In town for her high school reunion, the Charleston native will leave town after the reunion festivities and head to Kingsport, Tenn., for "Mayberry in Meadowview" - a production featuring former Griffith show cast members.

When she joined the show, she had no way of knowing the series would be watched by generations of viewers long after production ceased.

Even more surprising, she said, is the show's cultlike status.

Cable channels continue offering reruns, and fan clubs are commonplace.

Carson's involvement was limited to three episodes. But as Daphne, the raspy-voiced flirt with sparkling eyes, she became part of a legend.

As one of the "Fun Girls" from Mount Pilot, her signature greeting was a throaty "Hello Doll." Her delivery of the line continues to spark cheers from fans who gather when cast members reunite.

Carson looked back on her career in "More Than Just a Fun Girl From Mount Pilot," a book by free-lance writer Lee Grant, an admirer.

Jean CarsonIn town for a Charleston High School reunion, Carson recalls a career spanning nearly six decades. She is best known as Daphne, one of the "Fun Girls" on "The Andy Griffith Show." When she leaves Charleston next week, she'll head for Tennessee and a performance by several of the series' cast members.

In the book, she concedes what she had no way of knowing at the onset: "No matter what system is used to rate favorites, my most gratifying television experiences came on 'The Andy Griffith Show.'"

The show may have been her most gratifying, but Carson's career was well under way when the popular series took to the air.

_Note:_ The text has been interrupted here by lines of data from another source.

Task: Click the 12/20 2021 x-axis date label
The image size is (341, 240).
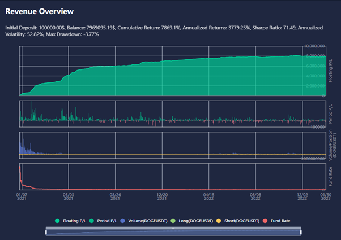Action: (162, 197)
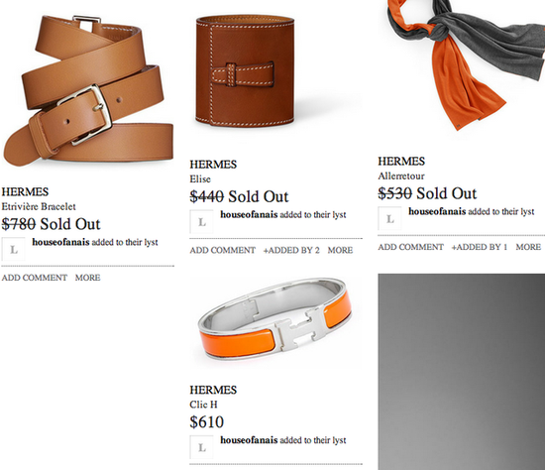Add comment on Elise cuff
Viewport: 545px width, 470px height.
(223, 250)
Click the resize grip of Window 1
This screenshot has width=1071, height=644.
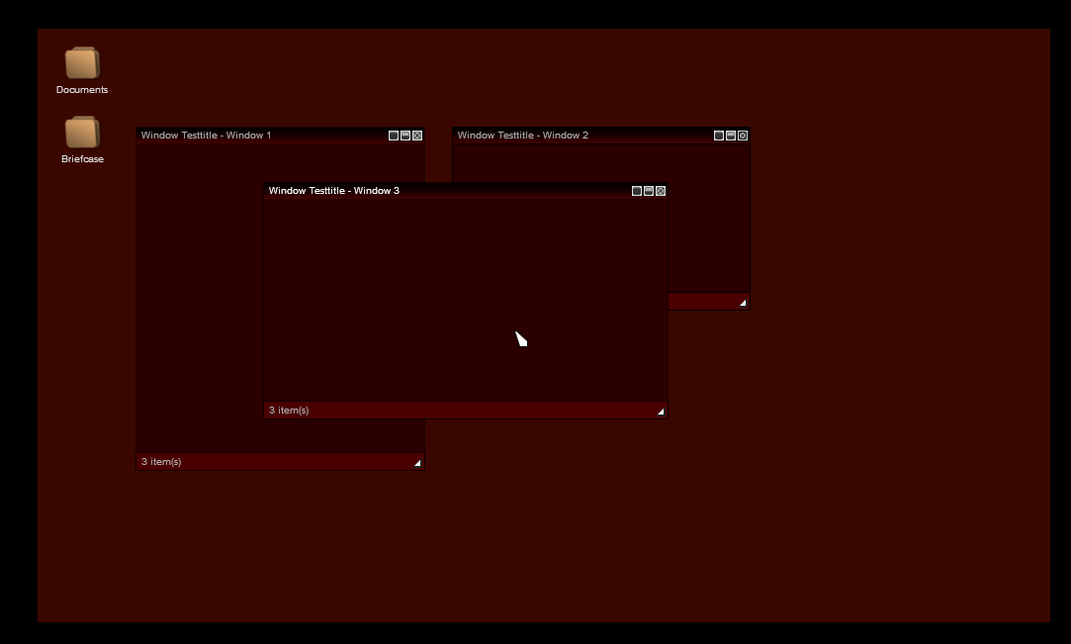click(x=417, y=463)
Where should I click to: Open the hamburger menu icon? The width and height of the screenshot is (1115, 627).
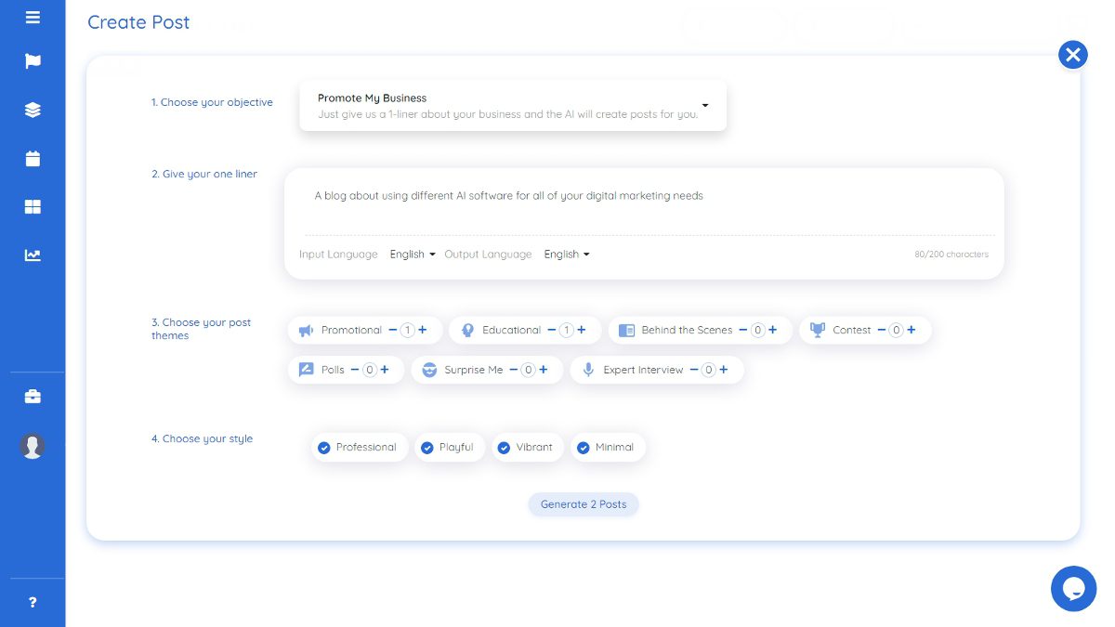click(33, 17)
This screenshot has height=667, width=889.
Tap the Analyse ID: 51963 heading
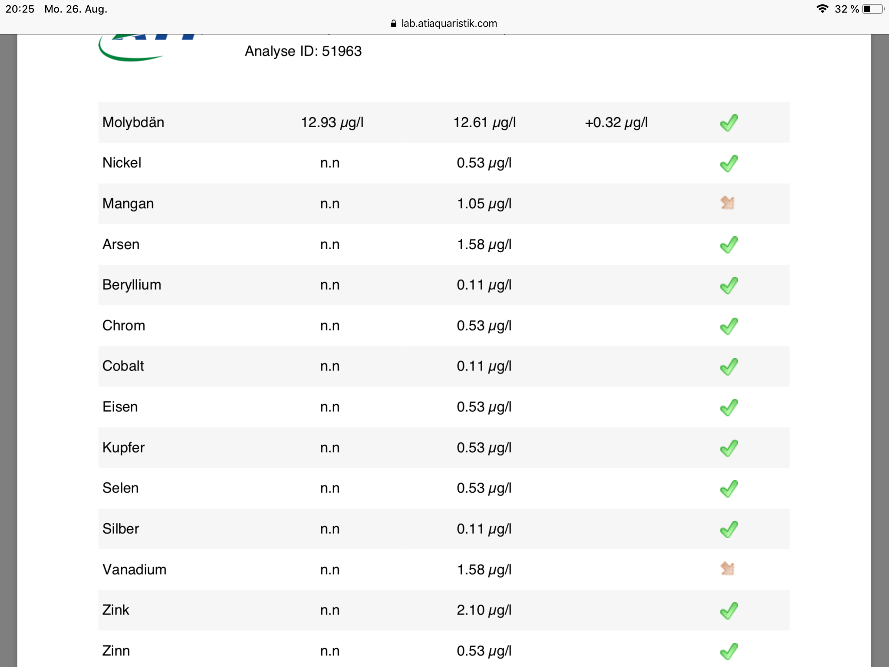(x=303, y=51)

At the end of her senior year at Charleston High, she was voted the Girl Most Likely to Succeed as an Actress. Determined to make good, she persuaded her family to allow her to enroll at Carnegie Tech College in Pittsburgh (now Carnegie-Mellon University), saying it boasted a drama department second only to the American Academy of Dramatic Arts.

After a year of study, she was lured away by a visiting New York producer offering her a role in a summer stock production in Great Neck, Long Island.

"Broadway was only a few miles away!" she recalled.

She appeared on Broadway and radio broadcasts. Before long, a new medium beckoned. Carson's television appearances included "Playhouse 90," "77 Sunset Strip," "Twilight Zone," "Your Show of Shows," and "Peter Gunn."

Her film credits include a role in "Phenix City Story," a film acclaimed by critics but rejected at the box office.

For the most part, Carson relished her roles. An exception was "The Betty Hutton Show."

"That's the only time I ever had to take pills," Carson said of her work with Hutton. "She was a foulmouthed old biddy."

Carson, a mother of two sons, said she was careful to keep her children away from the set, as were other cast members.

The actress is as complimentary of Griffith as she is critical of Hutton. Despite stories that Griffith could be difficult, Carson said she saw no hint of discourtesy during her stints on the set.

What she saw was professionalism, she said.

"I've always felt one of the reasons the show ran so smoothly was because of Andy's attitude, and of Don's," she said, referring to fellow cast member and fellow West Virginian Don Knotts.

However, Carson said she's saddened that Griffith has chosen to distance himself from his best-known series.

"He's lost a lot of fans from the show because he has distanced himself completely," she said. "When we do the shows reunions such as the upcoming Kingsport program, they must be called Mayberry. He doesn't allow his name to be used.

"I guess he didn't want to be remembered as the hillbilly sheriff."

Now living in Palm Springs, Calif., Carson is spending much of her weekend in Charleston catching up on family news. Her sister, Betty Brawley, has remained in town.

And Brawley's daughter, Harriet Nottingham, has raised a family here.

Carson said she hasn't lost her affection for West Virginia. As she flew in and glanced over mountains to the Capitol dome, she said she believed the view was the most beautiful in the world.

But she won't be staying.

"I don't like the desert, but I have two sons who are there."

Nevertheless, she said she often thinks of home.

"We had a camp on the Elk River when I was young," she said. "I 'worshed' in the river. And I do mean 'worshed'."